* TASK BRIEF: Find every line in the listing below that includes the word "agent", then give only how many there are.

* TASK DATA:

-*-*-

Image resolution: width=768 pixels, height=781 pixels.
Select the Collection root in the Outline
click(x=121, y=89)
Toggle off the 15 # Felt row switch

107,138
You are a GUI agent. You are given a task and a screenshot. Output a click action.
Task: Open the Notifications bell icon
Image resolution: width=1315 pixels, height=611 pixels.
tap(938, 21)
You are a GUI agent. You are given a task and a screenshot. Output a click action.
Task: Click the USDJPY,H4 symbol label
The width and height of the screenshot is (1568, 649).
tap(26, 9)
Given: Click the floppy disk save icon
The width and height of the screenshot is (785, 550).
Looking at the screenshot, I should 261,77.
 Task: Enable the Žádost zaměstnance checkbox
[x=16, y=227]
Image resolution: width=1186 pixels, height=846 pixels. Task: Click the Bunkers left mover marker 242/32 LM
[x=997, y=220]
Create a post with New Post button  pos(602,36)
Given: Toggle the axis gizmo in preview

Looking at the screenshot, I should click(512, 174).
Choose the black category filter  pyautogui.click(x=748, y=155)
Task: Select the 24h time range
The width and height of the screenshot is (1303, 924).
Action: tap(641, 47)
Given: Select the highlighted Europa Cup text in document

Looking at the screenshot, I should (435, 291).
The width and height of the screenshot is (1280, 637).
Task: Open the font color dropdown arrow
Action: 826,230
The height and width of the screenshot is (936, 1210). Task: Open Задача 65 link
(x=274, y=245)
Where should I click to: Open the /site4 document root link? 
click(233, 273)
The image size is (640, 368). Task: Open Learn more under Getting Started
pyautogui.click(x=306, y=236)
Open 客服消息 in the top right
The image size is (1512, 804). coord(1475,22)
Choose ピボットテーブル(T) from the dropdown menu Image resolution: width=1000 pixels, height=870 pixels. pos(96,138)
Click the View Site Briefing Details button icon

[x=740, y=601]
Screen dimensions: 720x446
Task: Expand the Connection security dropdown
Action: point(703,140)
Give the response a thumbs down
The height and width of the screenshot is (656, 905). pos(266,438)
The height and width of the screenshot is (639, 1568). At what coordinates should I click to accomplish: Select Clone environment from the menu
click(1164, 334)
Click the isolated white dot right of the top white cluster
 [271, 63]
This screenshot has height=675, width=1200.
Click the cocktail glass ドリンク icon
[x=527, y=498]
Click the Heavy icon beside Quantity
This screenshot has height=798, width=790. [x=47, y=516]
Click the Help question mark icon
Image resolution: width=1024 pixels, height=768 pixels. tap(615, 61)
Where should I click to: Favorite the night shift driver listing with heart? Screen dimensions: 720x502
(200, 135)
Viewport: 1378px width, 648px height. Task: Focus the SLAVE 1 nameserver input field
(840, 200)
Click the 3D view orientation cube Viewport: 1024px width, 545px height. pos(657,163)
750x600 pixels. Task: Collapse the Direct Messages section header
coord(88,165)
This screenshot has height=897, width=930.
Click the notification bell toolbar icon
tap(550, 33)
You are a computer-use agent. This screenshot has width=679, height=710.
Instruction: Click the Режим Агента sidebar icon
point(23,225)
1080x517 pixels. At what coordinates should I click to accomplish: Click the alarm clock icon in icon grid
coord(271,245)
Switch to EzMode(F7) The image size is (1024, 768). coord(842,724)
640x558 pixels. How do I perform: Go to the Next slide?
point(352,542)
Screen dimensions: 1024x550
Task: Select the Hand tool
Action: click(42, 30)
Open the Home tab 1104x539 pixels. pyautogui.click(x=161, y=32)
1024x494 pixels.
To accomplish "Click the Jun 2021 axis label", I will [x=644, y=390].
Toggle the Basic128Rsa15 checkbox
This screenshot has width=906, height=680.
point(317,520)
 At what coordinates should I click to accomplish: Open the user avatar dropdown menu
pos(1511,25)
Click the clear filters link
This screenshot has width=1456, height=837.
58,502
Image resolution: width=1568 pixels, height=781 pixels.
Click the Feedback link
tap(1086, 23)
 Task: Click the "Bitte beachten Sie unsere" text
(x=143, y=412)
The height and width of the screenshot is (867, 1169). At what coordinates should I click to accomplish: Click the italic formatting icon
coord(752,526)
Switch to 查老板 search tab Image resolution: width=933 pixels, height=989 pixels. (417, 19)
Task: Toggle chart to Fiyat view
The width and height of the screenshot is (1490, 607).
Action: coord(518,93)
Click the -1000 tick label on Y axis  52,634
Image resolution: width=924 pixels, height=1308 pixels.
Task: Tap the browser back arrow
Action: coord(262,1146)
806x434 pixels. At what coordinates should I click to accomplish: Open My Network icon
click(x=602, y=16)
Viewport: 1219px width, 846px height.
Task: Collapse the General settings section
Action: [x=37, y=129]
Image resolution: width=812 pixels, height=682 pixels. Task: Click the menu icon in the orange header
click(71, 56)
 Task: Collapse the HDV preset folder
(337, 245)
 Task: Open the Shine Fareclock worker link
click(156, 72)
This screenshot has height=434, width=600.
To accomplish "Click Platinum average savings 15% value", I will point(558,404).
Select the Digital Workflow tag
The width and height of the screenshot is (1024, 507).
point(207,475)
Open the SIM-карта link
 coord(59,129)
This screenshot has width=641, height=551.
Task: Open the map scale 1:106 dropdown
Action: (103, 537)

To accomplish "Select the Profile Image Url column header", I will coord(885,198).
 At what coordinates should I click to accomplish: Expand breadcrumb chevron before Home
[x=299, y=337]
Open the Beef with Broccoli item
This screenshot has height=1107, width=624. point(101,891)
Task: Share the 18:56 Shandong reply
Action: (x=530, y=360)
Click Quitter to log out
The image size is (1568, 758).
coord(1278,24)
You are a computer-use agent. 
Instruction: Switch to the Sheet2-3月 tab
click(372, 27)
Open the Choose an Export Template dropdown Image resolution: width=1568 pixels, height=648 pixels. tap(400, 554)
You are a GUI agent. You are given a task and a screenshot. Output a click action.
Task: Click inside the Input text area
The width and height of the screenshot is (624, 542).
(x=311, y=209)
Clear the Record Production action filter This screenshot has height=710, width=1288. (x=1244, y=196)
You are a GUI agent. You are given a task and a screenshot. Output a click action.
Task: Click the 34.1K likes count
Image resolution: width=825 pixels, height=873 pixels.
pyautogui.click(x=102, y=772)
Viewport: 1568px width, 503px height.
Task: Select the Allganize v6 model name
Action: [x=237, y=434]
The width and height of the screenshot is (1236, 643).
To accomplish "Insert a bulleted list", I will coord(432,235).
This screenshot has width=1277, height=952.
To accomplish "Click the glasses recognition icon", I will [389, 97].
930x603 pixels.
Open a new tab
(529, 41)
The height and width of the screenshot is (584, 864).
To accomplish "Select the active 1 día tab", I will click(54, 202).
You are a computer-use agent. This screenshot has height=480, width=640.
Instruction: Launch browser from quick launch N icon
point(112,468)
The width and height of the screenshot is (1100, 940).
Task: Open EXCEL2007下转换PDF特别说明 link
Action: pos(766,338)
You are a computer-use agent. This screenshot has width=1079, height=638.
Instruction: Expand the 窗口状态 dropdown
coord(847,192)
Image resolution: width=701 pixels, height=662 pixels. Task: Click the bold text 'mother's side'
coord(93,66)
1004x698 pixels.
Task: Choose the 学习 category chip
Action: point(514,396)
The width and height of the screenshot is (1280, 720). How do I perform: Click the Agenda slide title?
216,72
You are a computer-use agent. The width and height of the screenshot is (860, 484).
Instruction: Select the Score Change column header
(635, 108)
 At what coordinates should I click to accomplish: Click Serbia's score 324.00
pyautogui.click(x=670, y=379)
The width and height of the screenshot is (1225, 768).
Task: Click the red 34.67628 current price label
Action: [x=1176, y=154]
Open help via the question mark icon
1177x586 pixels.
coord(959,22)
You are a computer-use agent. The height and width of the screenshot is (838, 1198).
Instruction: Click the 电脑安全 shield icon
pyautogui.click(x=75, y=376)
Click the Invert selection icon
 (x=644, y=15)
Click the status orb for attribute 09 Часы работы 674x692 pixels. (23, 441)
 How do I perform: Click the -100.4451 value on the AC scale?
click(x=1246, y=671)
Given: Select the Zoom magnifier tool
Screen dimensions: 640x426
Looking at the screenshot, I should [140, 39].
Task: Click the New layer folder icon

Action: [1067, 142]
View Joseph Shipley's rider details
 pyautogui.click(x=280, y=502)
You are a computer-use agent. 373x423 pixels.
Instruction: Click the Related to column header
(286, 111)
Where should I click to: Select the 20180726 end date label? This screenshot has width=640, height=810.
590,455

-*-*-

* SOLUTION TO THIS EXERCISE: 11